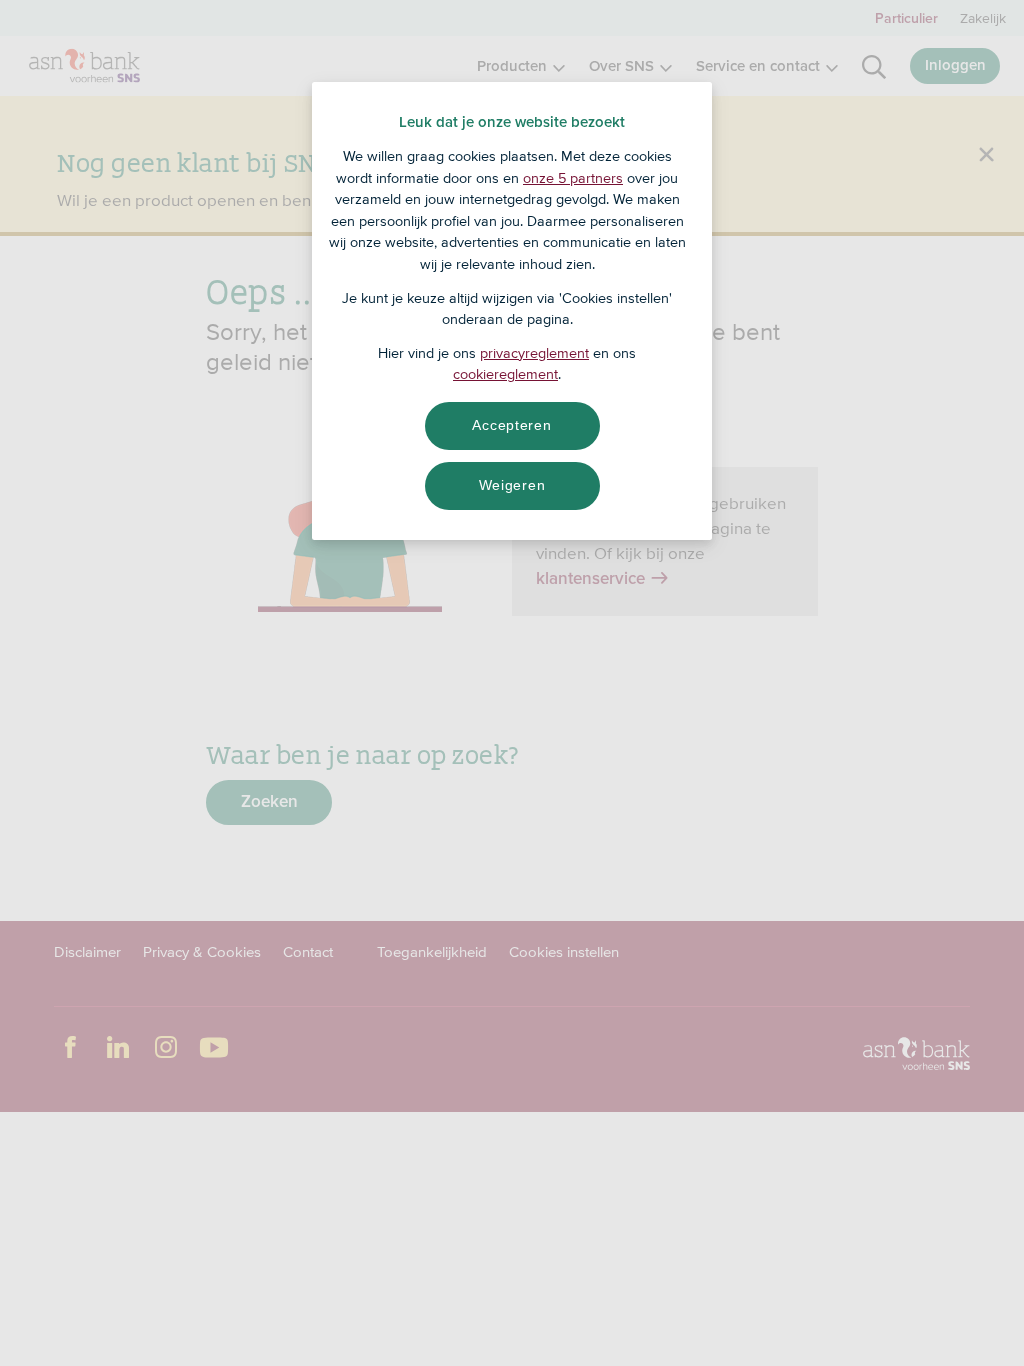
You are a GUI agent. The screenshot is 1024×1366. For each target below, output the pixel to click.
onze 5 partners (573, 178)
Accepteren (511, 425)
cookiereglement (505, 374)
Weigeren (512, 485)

=======

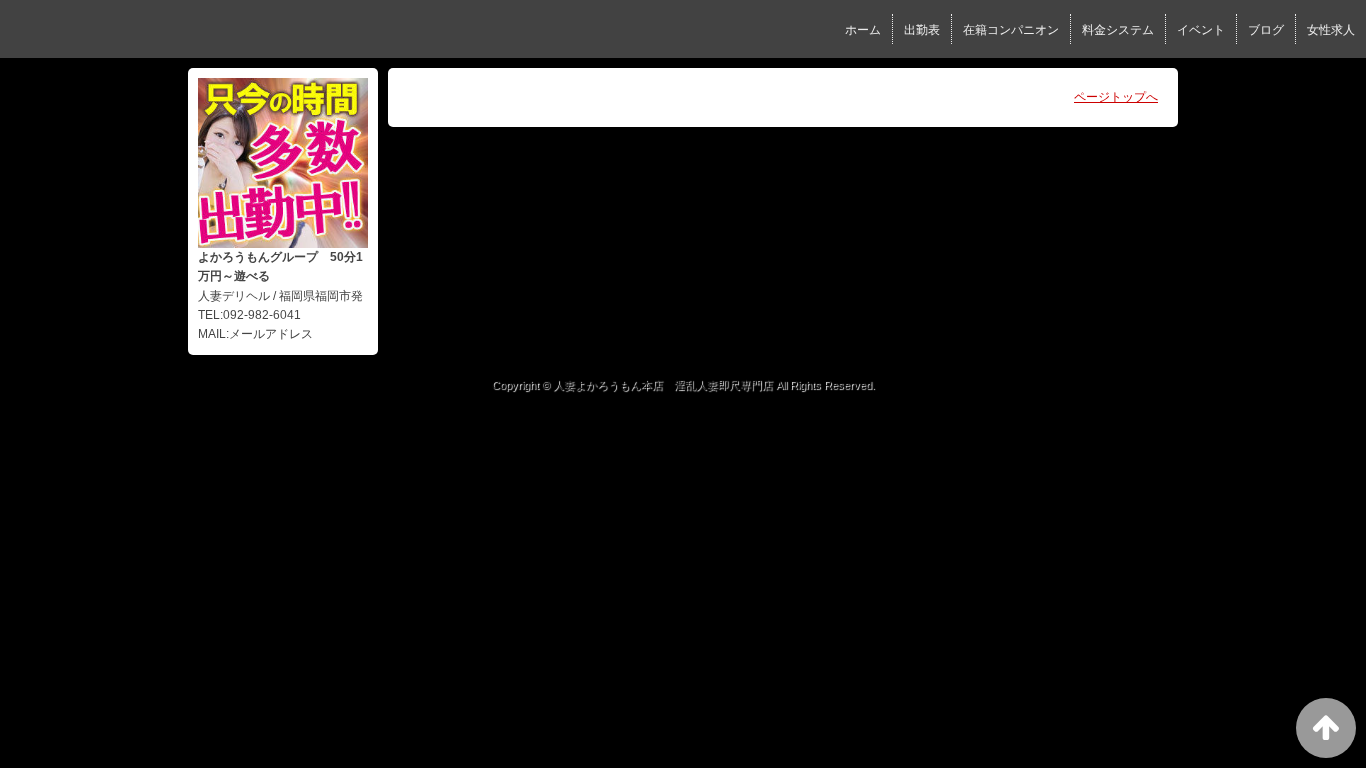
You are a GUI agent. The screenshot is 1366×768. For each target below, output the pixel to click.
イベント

=======

PROBLEM STATEMENT —
Of the entries above, repeat exactly the lines between the line with "You are a GUI agent. The screenshot is 1024×1366." and the line with "Weigeren (512, 485)", inclusive, and no others.

PROBLEM SOLUTION —
You are a GUI agent. The screenshot is 1024×1366. For each target below, output the pixel to click.
onze 5 partners (573, 178)
Accepteren (511, 425)
cookiereglement (505, 374)
Weigeren (512, 485)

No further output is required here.